The GeV-TeV Galactic gamma-ray diffuse emission

I. Uncertainties in the predictions of the hadronic component

¹ Instituto de Física Teórica UAM/CSIC Universidad Autónoma de Madrid Cantoblanco 28049 Madrid Spain
e-mail: timur.delahaye@uam.es
² LAPP, Université de Savoie, CNRS, BP110, 74941 Annecy-le-Vieux Cedex, France
e-mail: fiasson@lapp.in2p3.fr
³ Institut für Physik und Astronomie, Universität Potsdam, Karl-Liebknecht-Strasse 24/25, 14476 Potsdam, Germany
e-mail: pohlmadq@gmail.com
⁴ DESY, Platanenallee 6, 15738 Zeuthen, Germany
⁵ LAPTH, Université de Savoie, CNRS, BP 110, 74941 Annecy-le-Vieux Cedex, France
e-mail: salati@lapp.in2p3.fr

Received: 4 February 2011
Accepted: 29 March 2011

Abstract

Context. The Galactic γ-ray diffuse emission is currently observed in the GeV-TeV energy range with unprecedented accuracy by the Fermi satellite. Understanding this component is crucial because it provides a background to many different signals, such as extragalactic sources or annihilating dark matter. It is timely to reinvestigate how it is calculated and to assess the various uncertainties that are likely to affect the accuracy of the predictions.

Aims. The Galactic γ-ray diffuse emission is mostly produced above a few GeV by the interactions of cosmic ray primaries impinging on the interstellar material. The theoretical error on that component is derived by exploring various potential sources of uncertainty. Particular attention is paid to cosmic ray propagation. Nuclear cross sections, the proton and helium fluxes at the Earth’s position, the Galactic radial profile of supernova remnants, and the hydrogen distribution can also severely affect the signal.

Methods.
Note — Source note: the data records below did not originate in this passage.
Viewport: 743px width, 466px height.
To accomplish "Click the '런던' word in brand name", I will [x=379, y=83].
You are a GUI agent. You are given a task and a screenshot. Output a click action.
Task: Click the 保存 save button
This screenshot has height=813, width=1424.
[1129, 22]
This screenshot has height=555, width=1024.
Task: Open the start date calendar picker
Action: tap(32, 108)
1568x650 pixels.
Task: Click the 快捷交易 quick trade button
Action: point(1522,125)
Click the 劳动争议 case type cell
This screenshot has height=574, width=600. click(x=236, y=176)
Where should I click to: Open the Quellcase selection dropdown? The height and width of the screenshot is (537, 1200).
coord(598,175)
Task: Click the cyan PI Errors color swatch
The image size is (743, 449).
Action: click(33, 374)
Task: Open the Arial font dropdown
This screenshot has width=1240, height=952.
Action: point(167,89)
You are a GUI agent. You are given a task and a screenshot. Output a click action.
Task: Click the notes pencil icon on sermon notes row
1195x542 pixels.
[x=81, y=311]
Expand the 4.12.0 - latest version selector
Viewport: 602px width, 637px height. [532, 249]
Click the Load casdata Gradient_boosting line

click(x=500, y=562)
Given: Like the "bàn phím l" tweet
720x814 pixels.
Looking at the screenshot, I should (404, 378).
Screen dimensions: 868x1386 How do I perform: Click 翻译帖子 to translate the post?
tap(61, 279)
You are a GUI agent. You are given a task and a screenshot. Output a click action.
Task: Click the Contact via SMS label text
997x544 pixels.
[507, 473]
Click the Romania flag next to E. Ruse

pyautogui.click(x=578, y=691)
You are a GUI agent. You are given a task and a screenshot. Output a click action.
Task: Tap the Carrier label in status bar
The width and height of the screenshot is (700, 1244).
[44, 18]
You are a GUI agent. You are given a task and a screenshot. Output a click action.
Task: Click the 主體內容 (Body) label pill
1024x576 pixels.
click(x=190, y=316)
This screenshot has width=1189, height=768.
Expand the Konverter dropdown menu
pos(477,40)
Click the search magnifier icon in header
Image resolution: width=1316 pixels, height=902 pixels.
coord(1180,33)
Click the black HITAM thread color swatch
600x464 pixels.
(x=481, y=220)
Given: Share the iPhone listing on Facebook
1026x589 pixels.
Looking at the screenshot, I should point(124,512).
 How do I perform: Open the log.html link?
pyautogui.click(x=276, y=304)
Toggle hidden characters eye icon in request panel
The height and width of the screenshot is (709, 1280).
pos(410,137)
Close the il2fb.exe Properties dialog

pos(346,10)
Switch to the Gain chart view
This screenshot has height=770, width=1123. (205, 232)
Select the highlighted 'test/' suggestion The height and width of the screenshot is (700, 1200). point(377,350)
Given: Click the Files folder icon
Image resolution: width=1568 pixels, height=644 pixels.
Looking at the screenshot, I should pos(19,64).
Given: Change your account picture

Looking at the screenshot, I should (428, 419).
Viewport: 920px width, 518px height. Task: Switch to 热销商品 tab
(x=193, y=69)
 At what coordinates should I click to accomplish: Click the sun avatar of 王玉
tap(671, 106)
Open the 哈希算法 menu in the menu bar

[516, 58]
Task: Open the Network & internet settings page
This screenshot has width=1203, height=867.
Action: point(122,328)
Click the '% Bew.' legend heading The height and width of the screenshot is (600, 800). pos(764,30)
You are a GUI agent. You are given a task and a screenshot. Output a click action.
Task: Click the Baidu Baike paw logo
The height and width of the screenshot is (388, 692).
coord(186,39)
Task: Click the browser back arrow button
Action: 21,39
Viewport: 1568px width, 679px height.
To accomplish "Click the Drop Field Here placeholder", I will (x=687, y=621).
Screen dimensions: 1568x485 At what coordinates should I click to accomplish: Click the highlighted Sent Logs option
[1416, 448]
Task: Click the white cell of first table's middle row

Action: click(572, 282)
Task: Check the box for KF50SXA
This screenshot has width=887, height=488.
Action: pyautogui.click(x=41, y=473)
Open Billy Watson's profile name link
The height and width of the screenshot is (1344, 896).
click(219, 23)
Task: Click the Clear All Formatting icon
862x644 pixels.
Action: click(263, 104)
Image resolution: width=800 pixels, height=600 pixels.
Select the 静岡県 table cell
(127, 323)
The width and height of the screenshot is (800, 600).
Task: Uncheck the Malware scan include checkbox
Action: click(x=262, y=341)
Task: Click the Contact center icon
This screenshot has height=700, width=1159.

The propagation of cosmic ray species throughout the Galaxy is described in the framework of a semi-analytic two-zone diffusion/convection model. The γ-ray flux is reliably and quickly determined. This allows conversion of the constraints set by the boron-to-carbon data into a theoretical uncertainty on the diffuse emission. New deconvolutions of the HI and CO sky maps are also used to get the hydrogen distribution within the Galaxy.

Results. The thickness of the cosmic ray diffusive halo is found to have a significant effect on the Galactic γ-ray diffuse emission, while the interplay between diffusion and convection has little influence on the signal. The uncertainties related to nuclear cross sections and to the primary cosmic ray fluxes at the Earth are significant. The radial distribution of supernova remnants along the Galactic plane turns out to be a key ingredient. As expected, the predictions are extremely sensitive to the spatial distribution of hydrogen within the Milky Way.

Conclusions. Most of the sources of uncertainty are likely to be reduced in the near future. The stress should be put (i) on better determination of the thickness of the cosmic ray diffusive halo; and (ii) on refined observations of the radial profile of supernova remnants.